The task:
Lay out the material below as a JSON list of strings, one per line and skipping blank lines, from the line with "The image size" up to and including the line with "center [605, 142].". Leave the pictures out of your answer.

— START Extracted entries —

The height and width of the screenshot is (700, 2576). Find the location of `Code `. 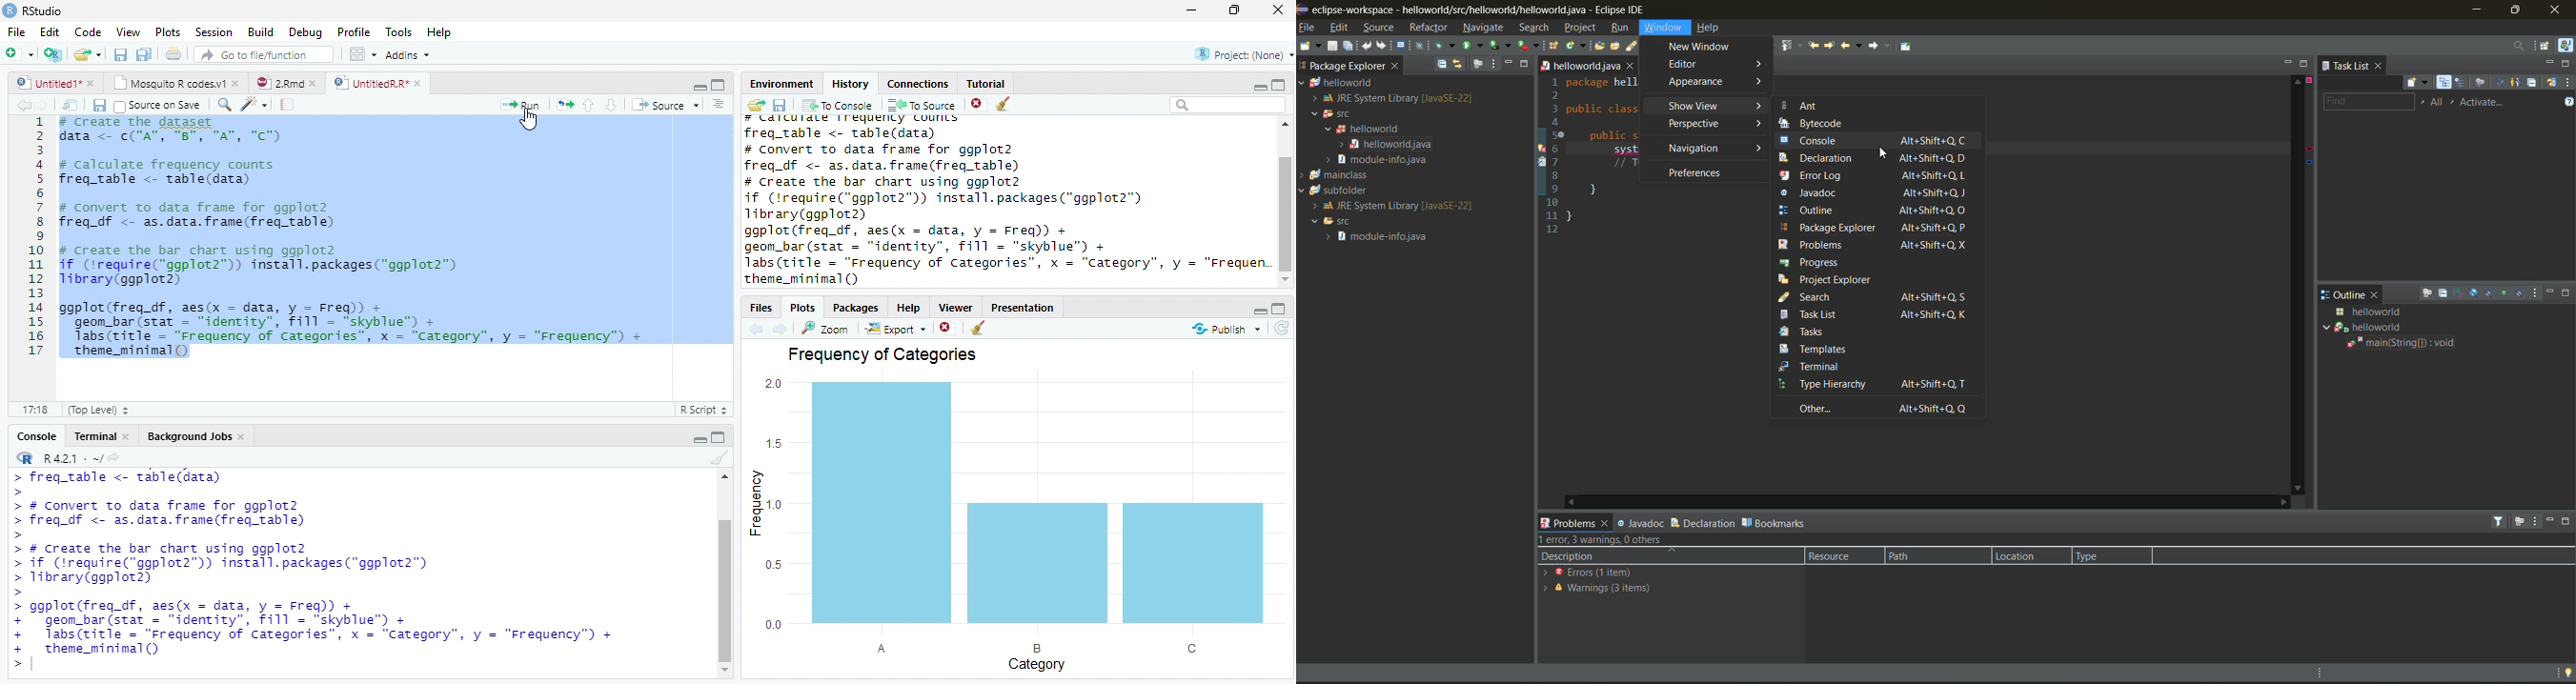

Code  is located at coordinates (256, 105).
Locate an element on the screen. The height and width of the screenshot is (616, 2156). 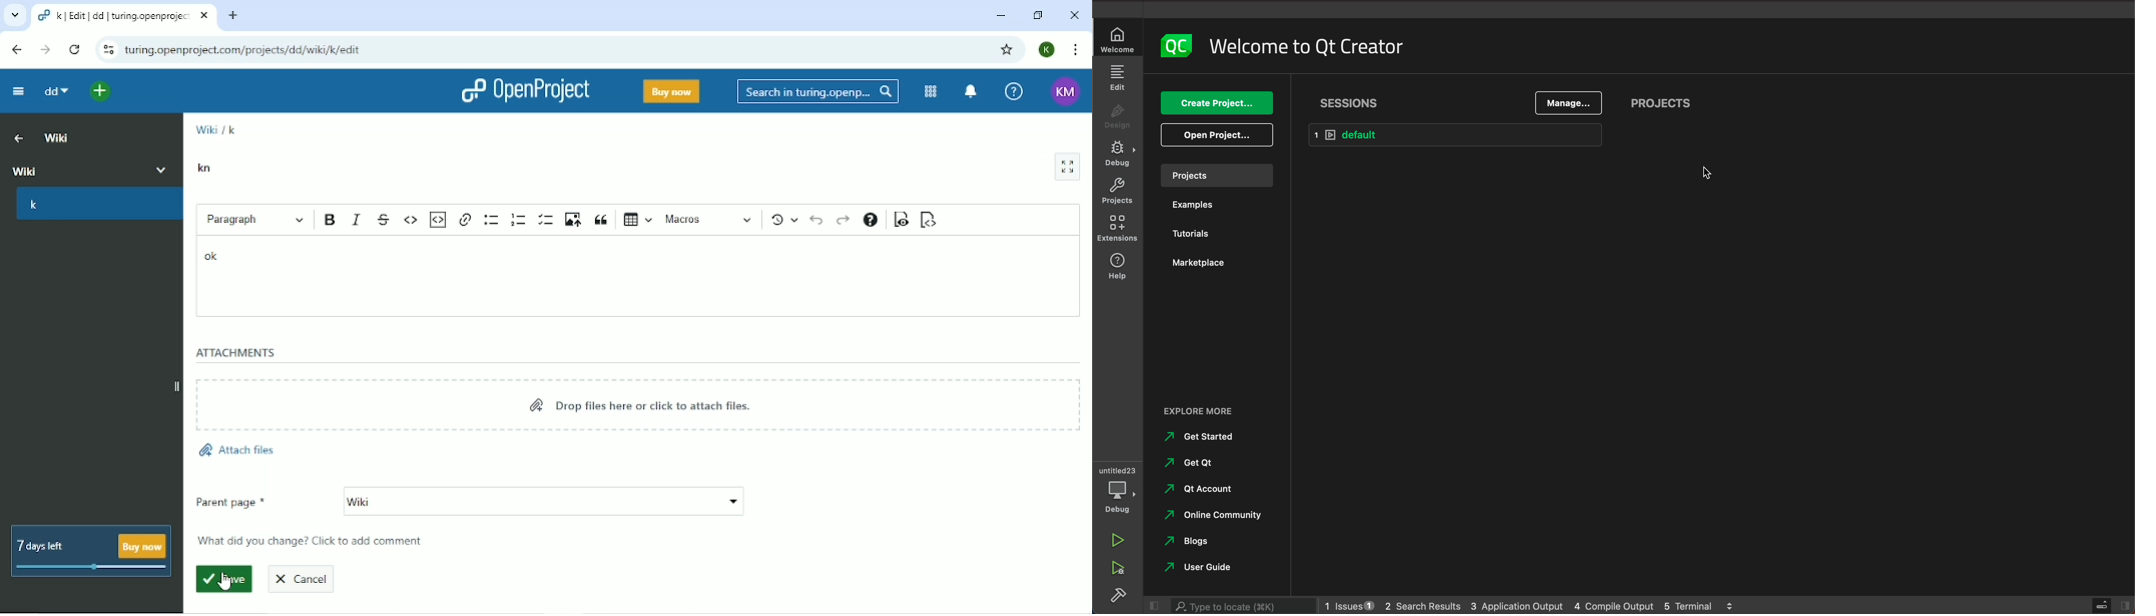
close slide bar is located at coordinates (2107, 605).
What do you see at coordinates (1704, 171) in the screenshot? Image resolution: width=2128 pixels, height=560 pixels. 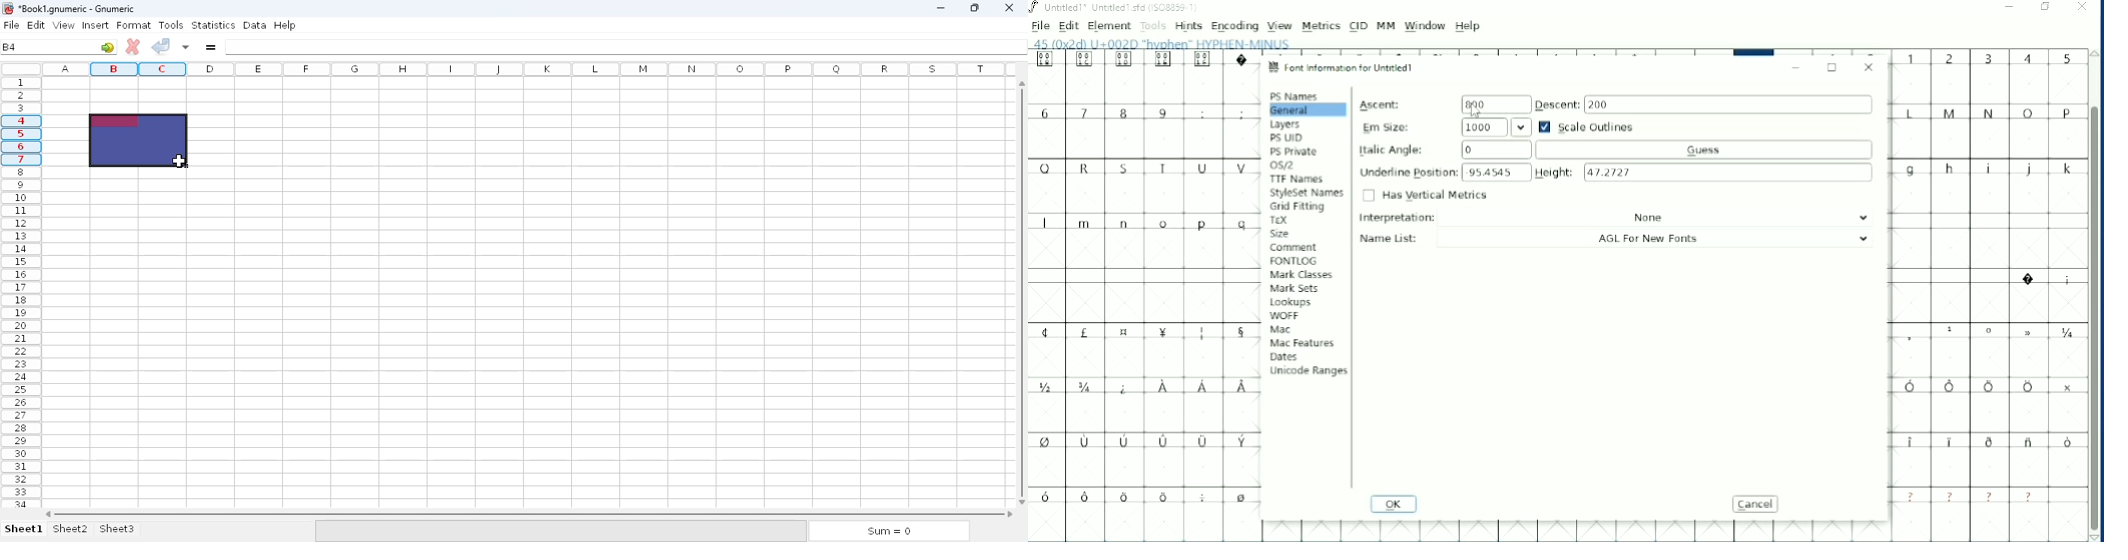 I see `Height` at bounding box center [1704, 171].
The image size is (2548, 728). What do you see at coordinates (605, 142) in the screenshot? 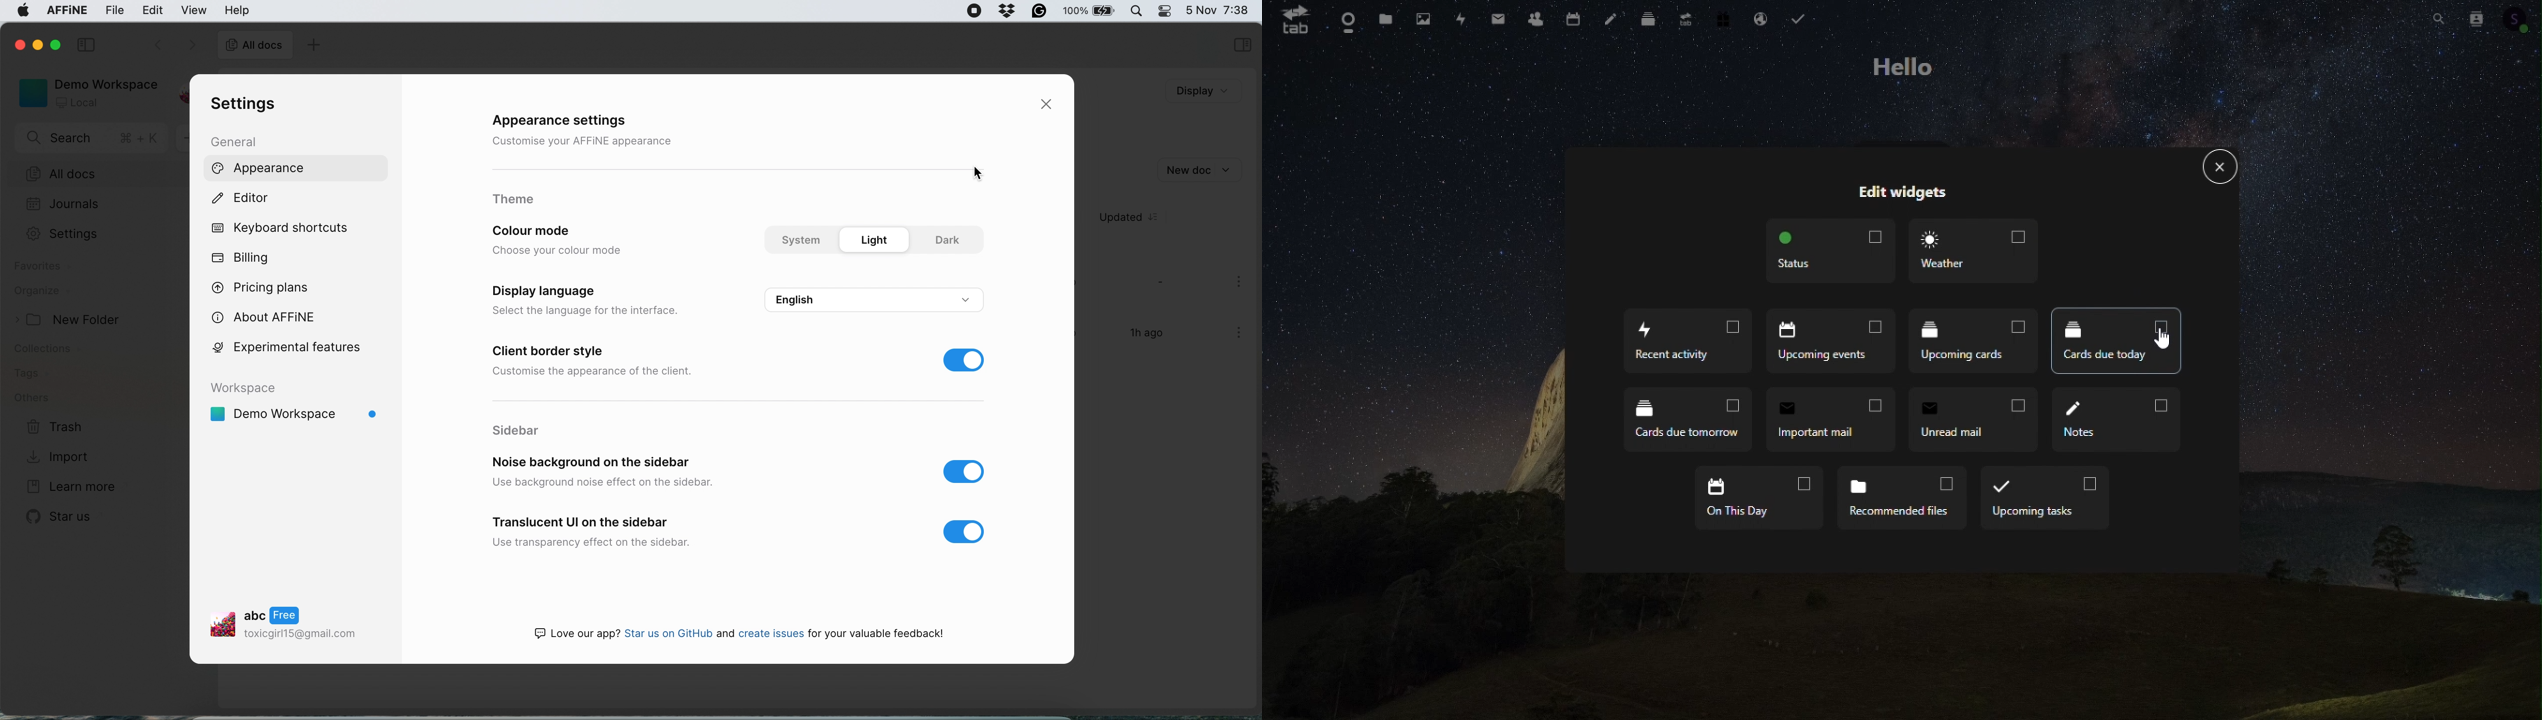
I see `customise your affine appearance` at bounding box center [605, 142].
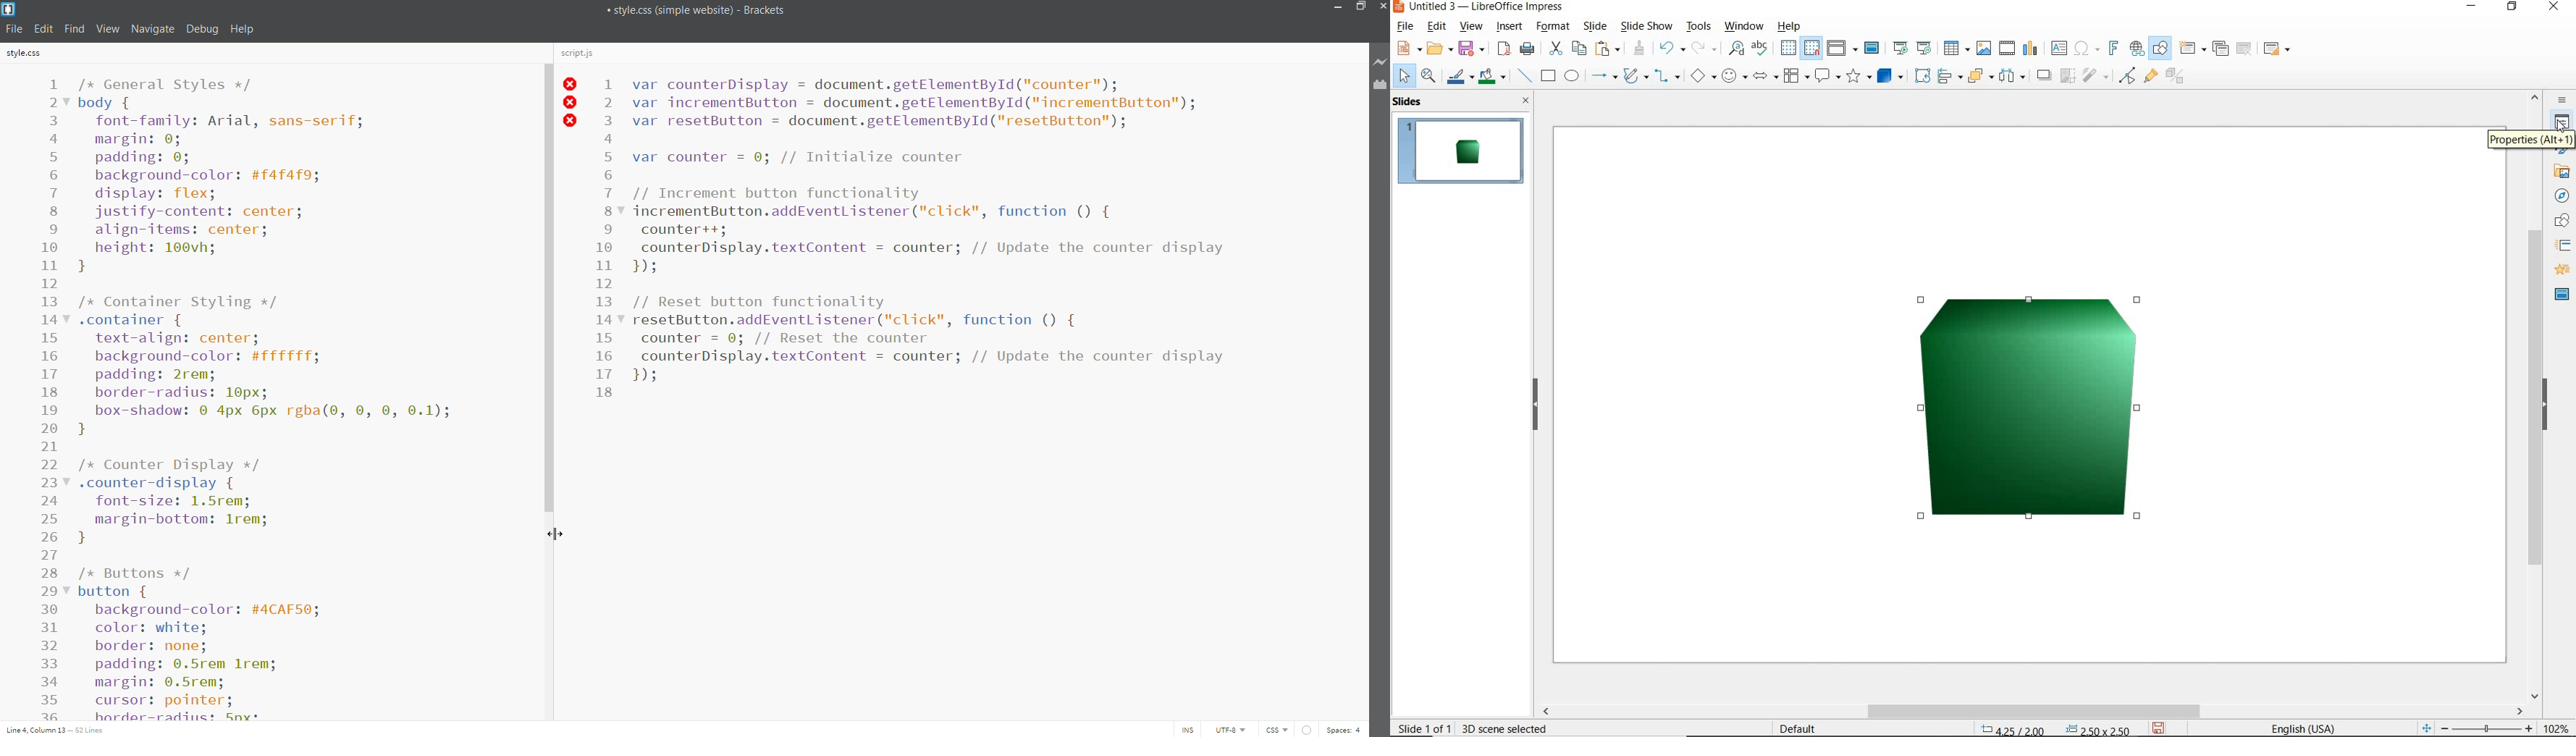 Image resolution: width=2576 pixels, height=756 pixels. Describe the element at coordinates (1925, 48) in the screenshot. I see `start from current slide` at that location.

— END Extracted entries —

Solved exercise:
[
  "The image size is (2548, 728). What do you see at coordinates (605, 142) in the screenshot? ",
  "I see `customise your affine appearance` at bounding box center [605, 142]."
]